Dan Holloway is a novelist, poet and spoken word artist. He is the MC of the performance arts show The New Libertines Earlier this year he competed at the National Poetry Slam final at the Royal Albert Hall. His latest collection, The Transparency of Sutures, is available on Kindle.

Read the Transcripts: AI Policy

Dan Holloway: Hello and welcome to the new look Self-Publishing News podcast, if there can be such a thing as a new look for an audio format. Let's just call it the new format Self-Publishing News Podcast. So, for those of you who aren't aware, what we're doing now is we are breaking the news up so that there will be three separate news items across the week, and each news item will get its own place on the ALLi website which will enable me to bring you the news as it breaks.

I'm sure that some people, and yes I am yet again looking at you, Draft2Digital, will still manage to send me news so that it gets to you as late as it possibly can, but this will maximise the chances of getting the stories that matter to you most out in time, and also give me a little more space to expand on them on the blog.

Then the following week, I will be reflecting on those stories on the news podcast, and some of those you'll just get me talking to myself, talking to whatever version of myself I decide to talk to in order to make it slightly more interesting for you.

So, this past week has been, I guess it's a bit same old, but it's also been a really interesting week because we've had three really quite large stories, all of which have on AI, sorry for those of you who hate the AI, but they all have a really important AI angle.

Some of them will be of interest even to those who hate the thought of AI and the very mention of it, and the first one is going to be of interest to absolutely everyone because it's all about Amazon's new policy on artificial intelligence for works uploaded to KDP.

So, as we've seen quite a few announcements about AI policy in recent weeks. It started with journals, so online publications. So, Wired, for example had a really great policy for creators that it was never going to have AI-generated content taking up space on its column. AI-generated content would only be allowed where it was the story and was therefore sort of in quote marks.

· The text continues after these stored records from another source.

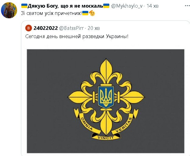Open the @BatssPirr handle in the quoted tweet
Viewport: 190px width, 156px height.
coord(71,28)

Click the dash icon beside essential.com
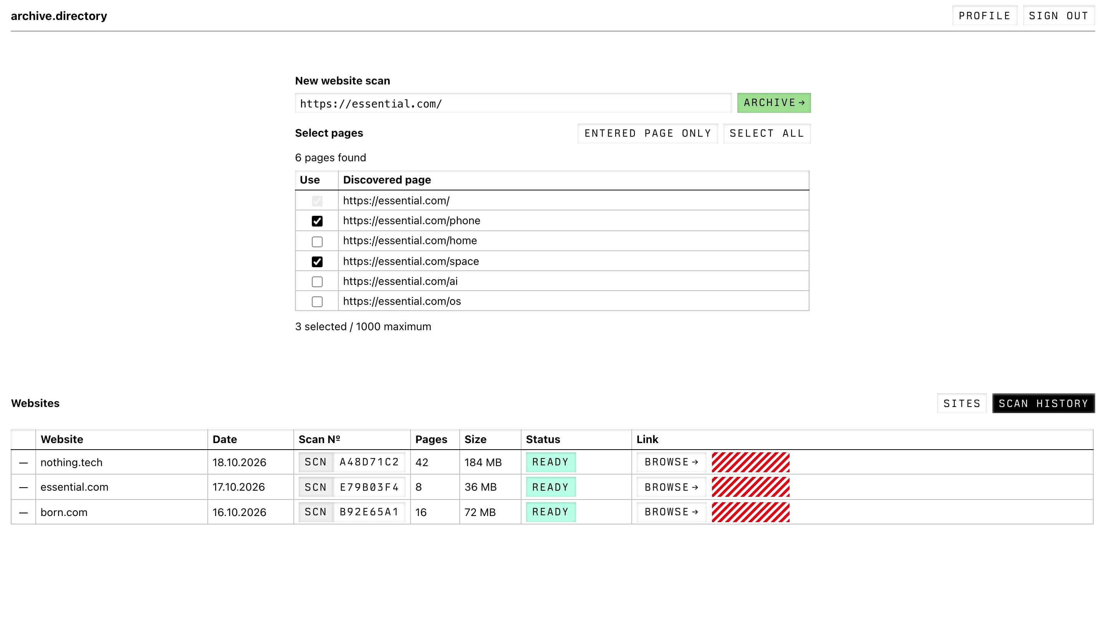tap(24, 487)
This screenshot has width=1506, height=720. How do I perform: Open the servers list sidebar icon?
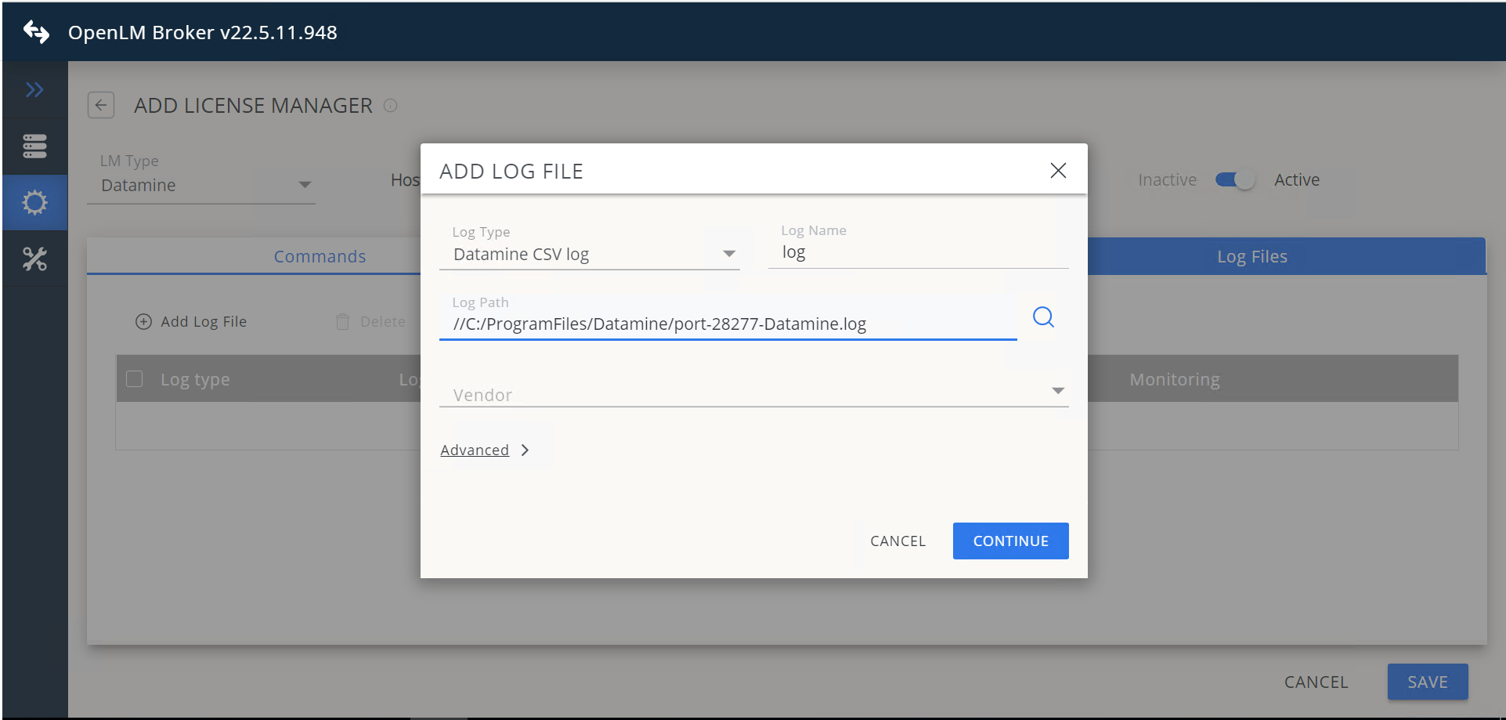34,147
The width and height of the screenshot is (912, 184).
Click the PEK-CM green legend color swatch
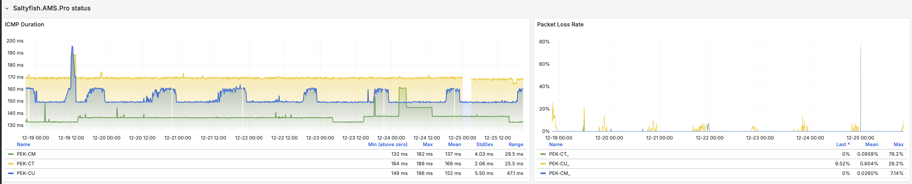pos(11,154)
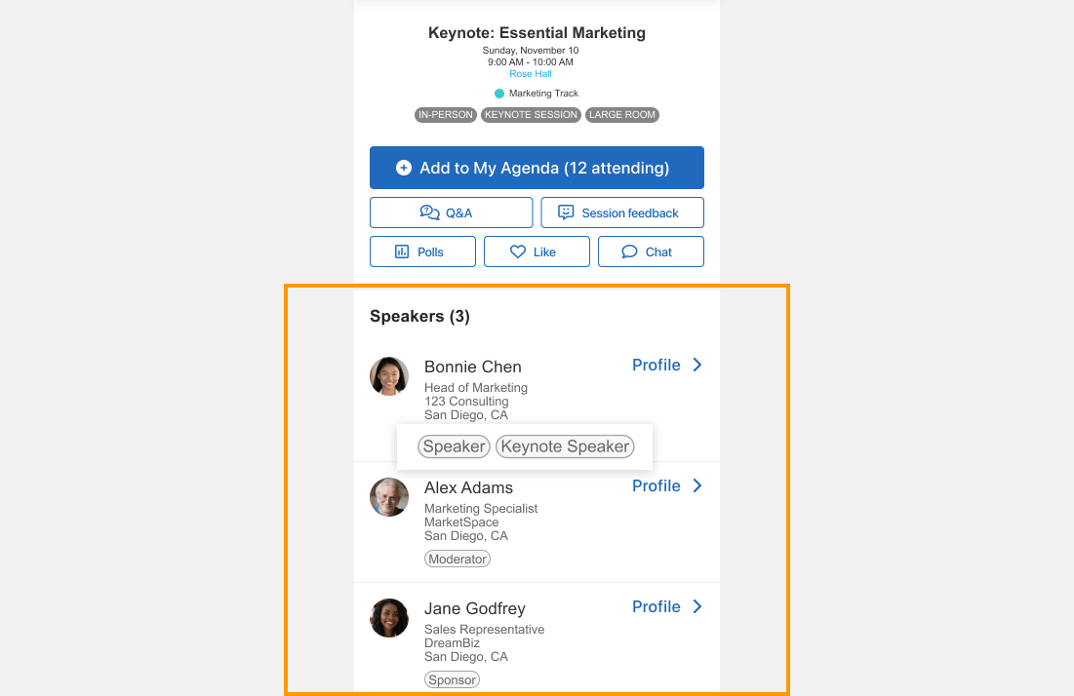Viewport: 1074px width, 696px height.
Task: Open Jane Godfrey's profile chevron
Action: point(696,606)
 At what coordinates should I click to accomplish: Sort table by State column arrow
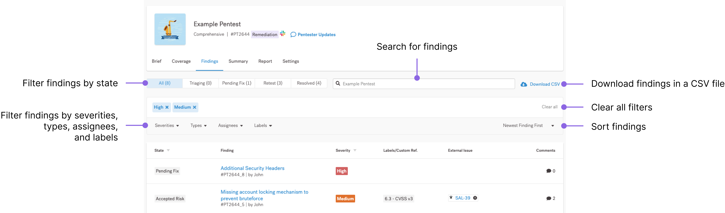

Then more recently we had Kickstarter, who have gone a little bit more down the route of allowing AI, which is not surprising, but they still require there to be what they call the human input. So, provided you're open and transparent on Kickstarter about your use of AI, it's not a problem to have made some use of AI tools, but you are required to be in some way a creator.

Amazon's new policy is really interesting, because I'm not 100% sure that it goes even that far. So, what Amazon have done, and you'll be able to see this if you go to your KDP page, and you go to your guidelines on there, you'll see that there's a whole new section on AI content.

What that draws your attention to is Amazon's distinction between AI assistance, which is basically the use of tools like Sudowrite, anything where the AI is checking your grammar, checking your spelling, helping you in the creative process, polishing your prose, making the work shine, saving you time, that kind of thing; you don't have to declare your use of that, it's absolutely fine.

On the other hand, you have AI-generated content. So, that's stuff that comes, whether it's pictures through DALL-E or MidJourney, or whether it's text that has been generated by tools like ChatGPT. AI-generated content like that, you now have to declare. So, it's not banned, but you do have to declare it. So, that's It's interesting.

What's going to be really interesting is to see how Amazon enforce this. That is to say, is KDP itself going to have some kind of an AI-filter or some sort of filter that enables it to detect AI-generated content? If so, how on earth is it going to do that, because that would be really clever, and as I've reported on before, OpenAI have struggled with this. So, I'm not quite sure how they're going to do that. Are they going to rely on people's goodwill? I want to wish them the best if that's what they're going to do, because Amazon doesn't necessarily have a great record of people's goodwill being enough to stop the scammers.

So, how they are going to enforce that is going to be really interesting, and I'm sure we will have lots of news stories that focus on that in the not-too-distant future.

What's really interesting in this context is the way this fits in with one of the other stories that I reported on last week, which was around The Copyright Office and the Copyright Office's judgment on a piece of award-winning AI art created through MidJourney by the artist Matthew Allen.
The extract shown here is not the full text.